Ahead the release of November inflation numbers on December 19, 2017, by the National Bureau of Statistics (NBS), analysts at Financial Derivative Company, a Lagos-based research and data company, have forecast that headline inflation will decline for the 10th consecutive month to 15.88 percent in the month of November.
In their FDC Monthly Economic Update released Wednesday, the analysts said they believe the November inflation figures would be the lowest in 2017as inflation flattens out.
They, however, see month-on-month inflation marginally increasing to 0.77 percent (9.60% annualized) from 0.76 percent (9.54% annualized) in October.
“This decline in headline inflation is mainly driven by waning base year effects, as well as a decrease in global commodity food prices such as wheat flour and sugar,” they noted.
They pointed out that a stable exchange rate over the last two months has seen the naira strengthen to N363/$, which has encouraged producers to finally pass through the benefit of cheaper imports to consumers.
In addition, they noted that manufacturers have reduced production levels in anticipation of the decline in demand in January 2018, which according to them is evident in the sharp drop in CBN’s PMI for November to 60.1 from 64.8 in October.
“This tapered inflationary pressures during the month,” they opined.
Conversely, the FDC analysts expect core inflation, which is inflation less seasonality, to inch up for the second consecutive month to 12.18 percent from 12.14 percent in October, partly due to challenges in logistics especially as diesel prices had remained high despite easing to N200/litre from N205/litre in October.
The volatility in the supply of diesel has made diesel prices sticky downwards.
The food sub-index is seen reaping from an abundant output.
“Food index is likely to taper to 20.26 percent from 20.31 percent in October, with month-on-month food inflation also declining to 0.84% (10.58% annualized) from 0.85% (10.63% annualized).
“This is mainly driven by significant government’s intervention in the agriculture sector, such as the commercial agriculture credit scheme (CACS), which has so far released over N500bn to boost economic activities in the sector,” they said.

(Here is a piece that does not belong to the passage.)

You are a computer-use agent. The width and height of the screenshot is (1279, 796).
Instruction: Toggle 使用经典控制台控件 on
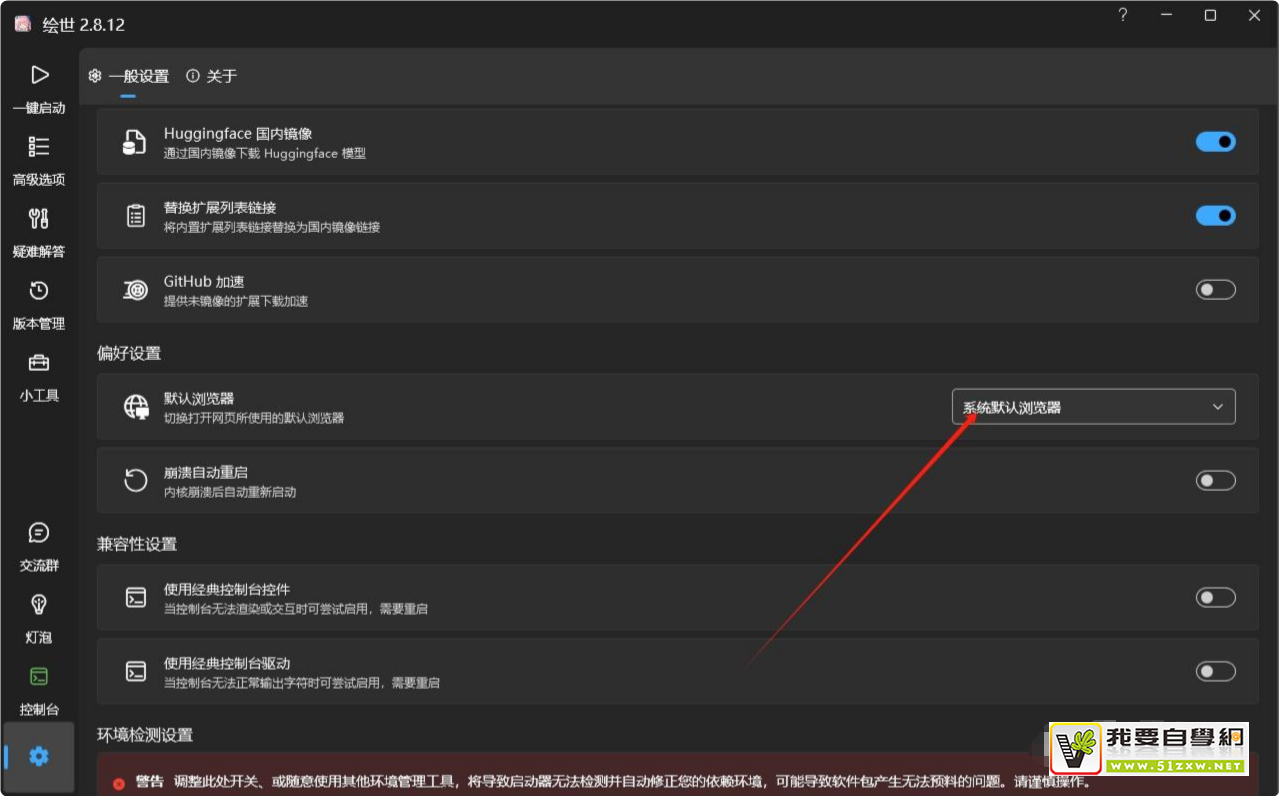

On the continent, they said with the exception of Angola, most countries in sub-Saharan Africa (SSA) recorded declines in headline inflation even with a cut in interest rates during the year.
The decline in price level was driven mainly by the improvements in domestic food yields and a decrease in global commodity food prices. Transport and maintenance costs remain key concerns for most of SSA owing to the increase in prices of crude oil and refined petroleum products. This has negatively impacted both logistics and utility costs in these countries.
The FDC inflation outlook for December is flat. The analysts expect a flattening out in inflation numbers for December despite the general assumptions for prices tend to spike during the festive period as a result of rising demand for goods and services.
“However, tepid recovery from the recession and the fragility of the economy will affect consumer expectations and demand. Hence, we expect a flattening out in inflation numbers for December,” they stressed, adding that year to date, (January-October), inflation in Nigeria has averaged 16.73 percent.
They equally observed that the CBN’s move to reduce the cash reserve requirement (CRR) for SME-focused banks is an indication that a reduction in interest rates is imminent.
“This is positive for lending activities of banks to SMEs. The availability of additional funds in the SME segment will boost manufacturing and output.
“We expect the government’s intervention programmes, pre-election spending, and a possible wage review to exert inflationary pressures on headline inflation in the first quarter of 2018,” they noted, adding that the impact of the increase in demand will be matched with transitory output and not an increase in productivity.
“The general consensus is for inflation to trend lower in 2018. Our projection is that it will ease to 14 percent by yearend 2018. This will be driven by increased productivity and output which will offset inflationary pressures from: a likely currency adjustment, pre-election spending, increased money supply, and efforts by the authorities to rein in the subsidy bill.
“The fiscal authorities are a little more ambitious in their projections with a 12% inflation forecast for 2018. The CBN governor on the other hand, in a press conference after the Monetary Policy Committee meeting in November, said the committee was optimistic of achieving its forecast of single-digit inflation by 2018,” they highlighted.